Black History Month inspired Lessons by Pascal Lockwood-Villa

Starting this week, we students at Ruth Asawa School Of The Arts Creative Writing department are currently working on a two-week project on African American female authors, specifically Jeysmn Ward (Sing, Unchained, Sing) and Amanda Gorman (Call Us What We Carry). In this project, we are analyzing the works of both of these women, while also carrying out critiques and writing prompts inspired by their pieces of art. While we are only halfway through the unit, I found it appropriate to talk about some of my favorite learning opportunities which I have gleaned from these lessons. 
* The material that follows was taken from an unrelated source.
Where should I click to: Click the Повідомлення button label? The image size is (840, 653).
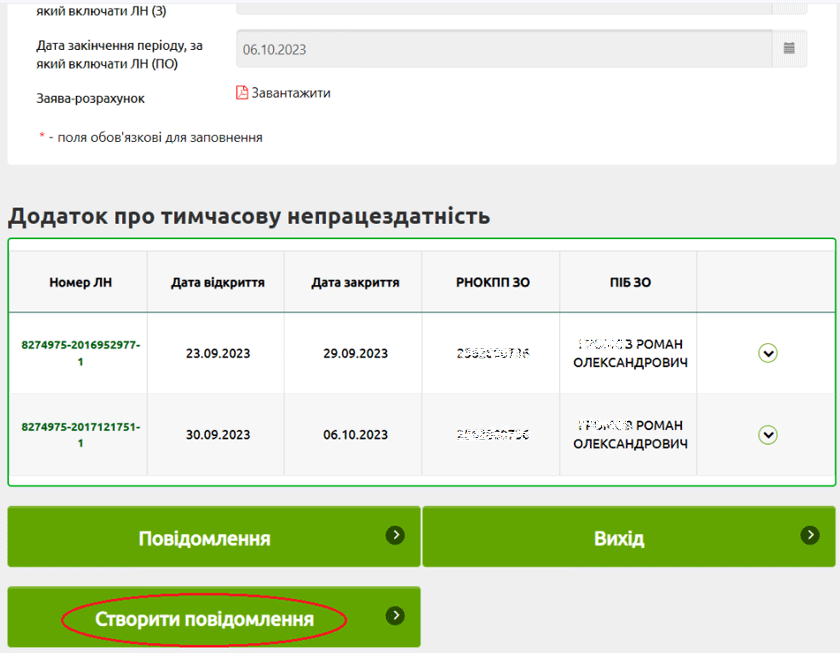point(204,538)
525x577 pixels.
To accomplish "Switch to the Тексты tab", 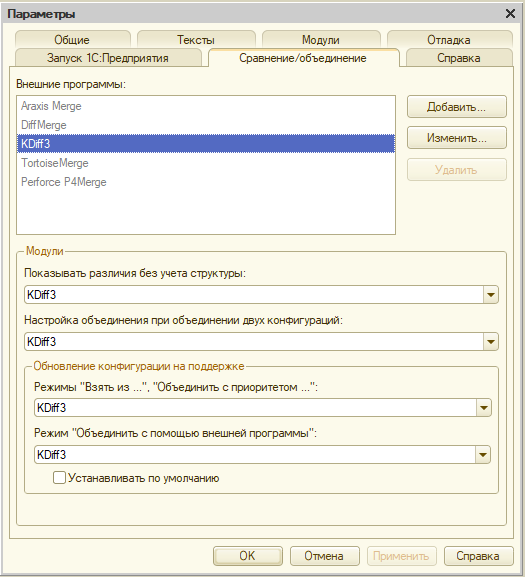I will [x=196, y=39].
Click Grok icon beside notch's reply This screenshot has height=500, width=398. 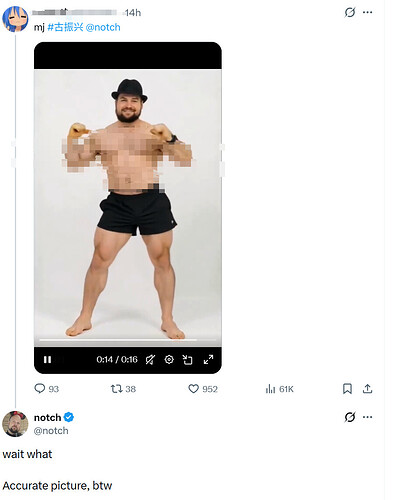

For starters, thanks to this unit, I got the opportunity to write erasure poems and shape poems—both of which I had never gotten the chance to experience before—and I found that these forms of writing poetry to be extremely refreshing, challenging and exciting! In addition, learning from the works of Ward and Gorman allowed me to witness the importance of their words and absorb their styles and elements into my own—further strengthening my skills. The messages behind each piece by these authors can connect to a myriad of other interpretations, but their choices of diction, tone, and theme allows their stories and ideas to be shared within the text of the page. In turn, the authors serve as conduits of sorts, internalizing the storied pasts and interweaving histories of race, culture and soul, presenting them not in separation, but as a small chunk of a larger narrative. The reason why I am so excited to participate in this unit is because, as a person of color myself, it is always satisfying to see other historically put-down people from any and all cultures or walks of life share their story. It has been a long time coming, frankly. As I relish in the memories of the prior lessons, I am hungry for more to learn, experience, and witness in my time here at SOTA.